アルバム後半で、再び“足元を確かめる”ような穏やかな決意が感じられる配置。

8. Start Stop (タイトル曲)

タイトルに反し、むしろ静かに進行する内省的トラック

“始めては止まり、また始める”という行為の繰り返しが、バンドの迷い、人生の反復、恋愛や創作の曖昧さを象徴。

ポストパンク的なミニマリズムを内包しつつ、ポップの輪郭で包み込んだ哲学的な結び


総評

『Stop Start』は、Modern Englishがドリームポップの夢を抜け、ポップスという“日常の光”へと歩み出したアルバムである。

だがその光は、単なる明るさではなく、まぶしさの裏に不安や孤独を抱えた“現代的な光”であり、
それゆえに本作は決して軽いポップには終わらない

このアルバムには、過去の影と未来への模索が常に交錯する瞬間の連続が記録されている。
それはタイトル通り、「止まってはまた歩き出す」――不完全な存在である私たちの、正直な姿なのだ。


おすすめアルバム(5枚)

  1. The Blue Nile – A Walk Across the Rooftops (1984)
     静謐で都会的なポップ。『Stop Start』の内省性と詩情に通じる。

  2. Prefab Sprout – Steve McQueen (1985)
     知的で抒情的なポップミュージックの理想型。構成美と歌詞の質が共通。

  3. Talk TalkThe Colour of Spring (1986)
     ポップの限界を突き詰めた作品。Modern Englishの方向転換と響き合う。

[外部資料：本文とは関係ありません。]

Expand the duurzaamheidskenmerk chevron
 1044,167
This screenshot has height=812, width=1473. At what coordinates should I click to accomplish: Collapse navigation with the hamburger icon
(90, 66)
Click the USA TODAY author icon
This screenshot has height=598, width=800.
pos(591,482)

  4. China Crisis – Flaunt the Imperfection (1985)
     滑らかで叙情的なサウンド。静かな知性と感傷の融合点。

  5. The Dream Academy – Remembrance Days (1987)
     メロディ重視のポップに文学性を加えた世界観が共振。夢と現実の境界に立つ音楽。